::: DATA LISTING

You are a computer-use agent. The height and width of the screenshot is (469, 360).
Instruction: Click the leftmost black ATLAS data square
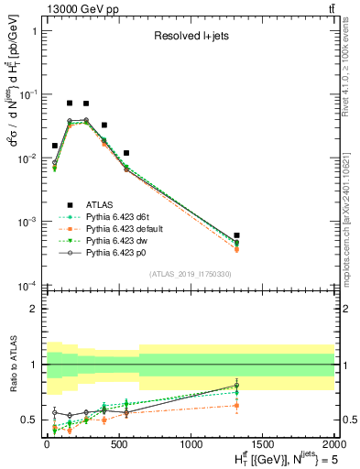(x=55, y=146)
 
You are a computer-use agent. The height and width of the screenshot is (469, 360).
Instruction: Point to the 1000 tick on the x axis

::::::

From the records above, pull out every line that contains the word "Instruction", matching case exactly, and copy each of those lines.

TASK RESULT:
Instruction: Click the leftmost black ATLAS data square
Instruction: Point to the 1000 tick on the x axis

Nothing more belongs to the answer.